__What to work on__: Arrange the lines below as a numbered list, leaving out any blank lines.

__Material for this exercise__:
● ● ● ● ●

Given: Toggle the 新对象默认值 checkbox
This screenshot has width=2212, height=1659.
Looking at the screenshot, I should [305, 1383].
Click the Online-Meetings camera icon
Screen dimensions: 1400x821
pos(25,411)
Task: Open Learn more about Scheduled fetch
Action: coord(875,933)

● ● ● ● ●

__Task output__:
1. Given: Toggle the 新对象默认值 checkbox
2. This screenshot has width=2212, height=1659.
3. Looking at the screenshot, I should [305, 1383].
4. Click the Online-Meetings camera icon
5. Screen dimensions: 1400x821
6. pos(25,411)
7. Task: Open Learn more about Scheduled fetch
8. Action: coord(875,933)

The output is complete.